Un legado que hizo historia
Tardíamente incorporada a la corriente de las literaturas europeas, la atrasada Rusia, una nación dominada por la autocracia en la que ni el Renacimiento ni la Ilustración habían dejado una huella notable, dio en el siglo XIX una colección de excelentes narradores que en sólo unas décadas se convirtieron en clásicos universales. Tanto más celebrados por la falta de antecedentes, los autores rusos asombraron a sus contemporáneos, les descubrieron una realidad casi desconocida e influyeron decisivamente tanto en los creadores de otras lenguas como en las ideas estéticas, logrando el favor de los lectores y un lugar de preeminencia que se ha mantenido hasta nuestros días. Iniciada por los relatos de Pushkin y Gógol, la Edad de Oro de la narrativa rusa —la de la poesía es algo anterior, con el primero como gran luminaria— se prolongó hasta los inicios del XX y ha legado a la posteridad decenas de incuestionables obras maestras.
El panorama de Marta Rebón recorre ese siglo redondo, como lo calificó Nabokov, a través de los autores que lo convirtieron en una etapa de esplendor, surgida, casi por generación espontánea, de un país con amplísimas capas de la población sumidas en la miseria. A los ya citados y Lérmontov, se añadieron, ya en la segunda mitad de la centuria, caracterizada por el realismo y el debate entre occidentalistas y eslavófilos, Turguéniev, Dostoievski, Goncharov, Tolstói y Chéjov, que junto al controvertido Gorki formarían la nómina esencial del periodo. Señalando las numerosas diferencias pero también algunos puntos comunes, Justo Navarro confronta las vidas y las obras de dos de ellos, Dostoievski y Tolstói, personalidades excepcionales que renovaron, desde las revistas donde sus libros aparecían por entregas, el arte de la novela, a la que aportaron una insólita pluralidad de voces o de personajes. A propósito de Chéjov, el maestro del cuento, Paul Viejo destaca que el retrato habitual, aunque no inexacto, debería comprender aspectos desatendidos como su interés por el microrrelato o la metaliteratura y el tratamiento no explícito de las cuestiones políticas.

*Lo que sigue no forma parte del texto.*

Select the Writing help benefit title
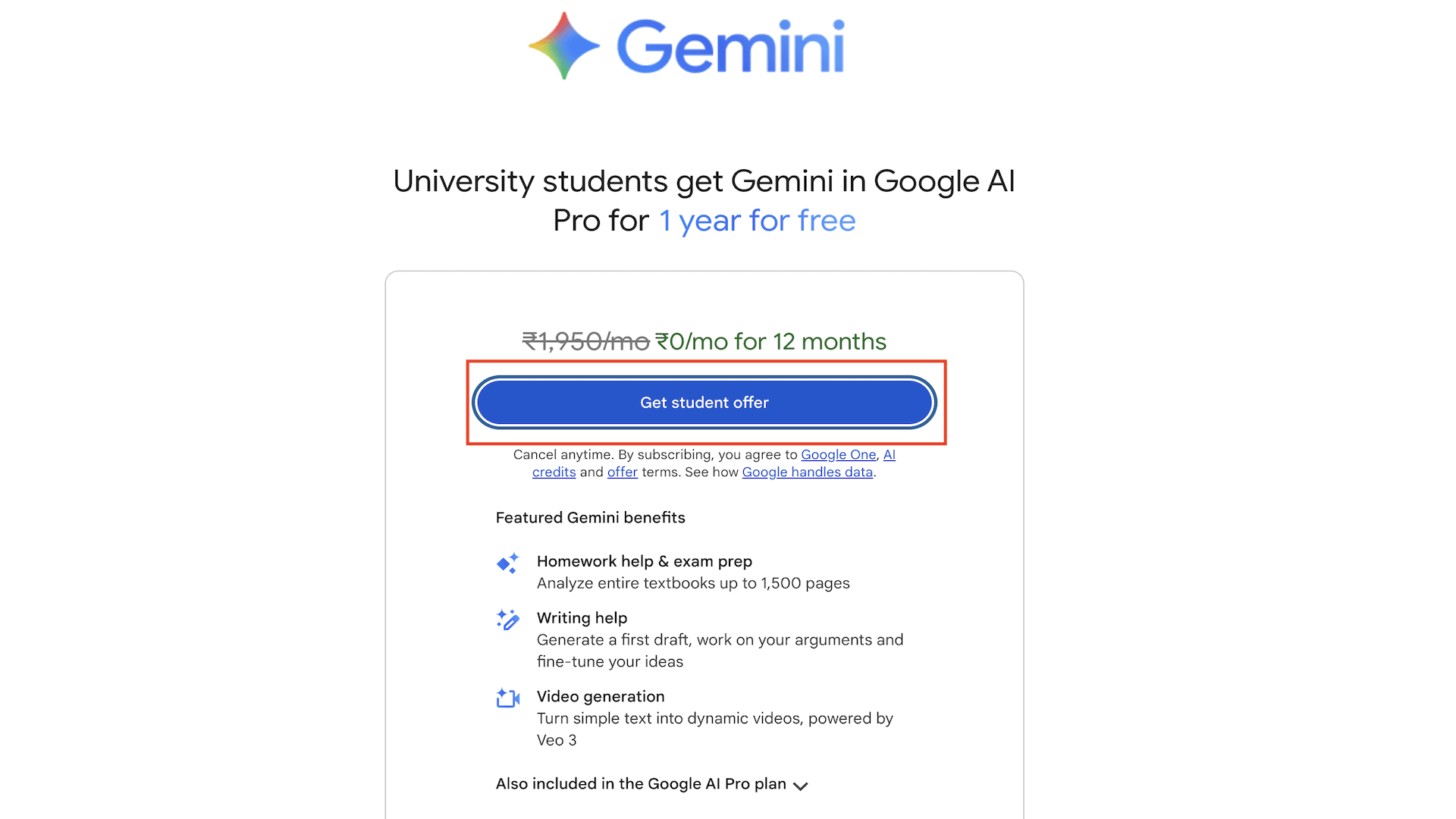Screen dimensions: 1456x819 click(582, 617)
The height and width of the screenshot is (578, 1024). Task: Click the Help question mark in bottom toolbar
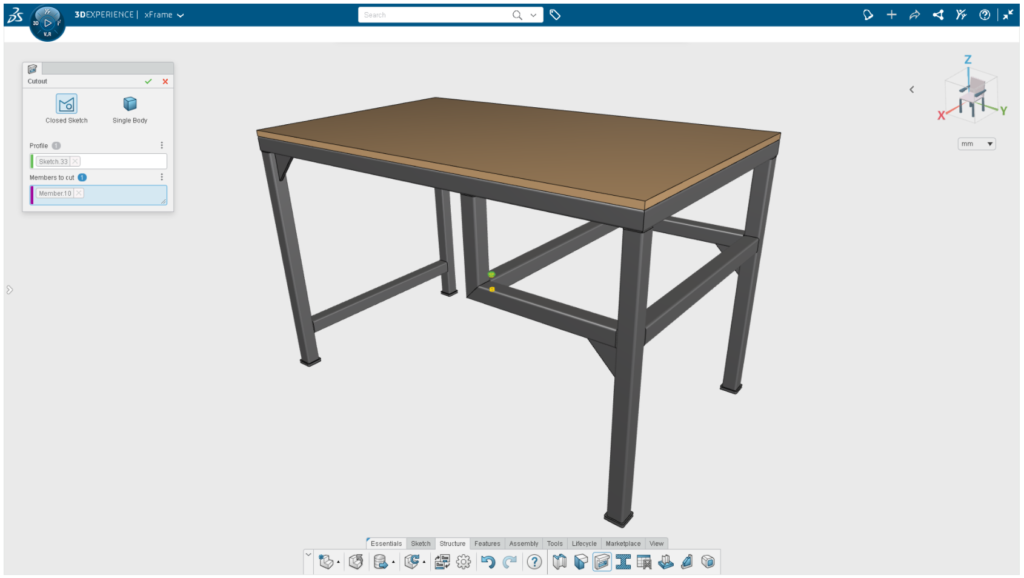point(534,562)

Sujetos a la opresión zarista, los escritores rusos estaban acostumbrados a padecer la censura, el destierro o la cárcel, pero no podían sospechar que la Revolución, recibida en un principio con esperanza o incluso entusiasmo por muchos representantes de la floreciente cultura de las primeras décadas del siglo, daría luz a una nueva tiranía. La era soviética, como apunta Ignacio F. Garmendia, impuso una literatura mediocre y extremó la represión hasta extremos inconcebibles, pero no logró impedir que los exiliados siguieran escribiendo desde fuera de Rusia, que los supervivientes de los campos relataran testimonios estremecedores o que disidentes en distintos grados como Mijaíl Bulgákov, Borís Pasternak o Vasili Grossman continuaran la gran tradición decimonónica.
Terrateniente y libertario a su peculiar manera, el conde Tolstói, recuerda Alfredo Taján, era venerado por millones de desposeídos como una especie de santo, que se enfrentó al zar y llegó a ser excomulgado. La actitud del autor de Guerra y paz, un cristiano radical que renegó de su clase y descreía tanto de la Iglesia como del Estado, revelaba el profundo descontento de los súbditos —la postración de la antigua servidumbre apenas varió tras la abolición del régimen señorial— y de algún modo anunciaba el estallido venidero. Antes y después de la caída de la monarquía, el destino de los escritores rusos ha sido el de resistir al control de un poder absoluto.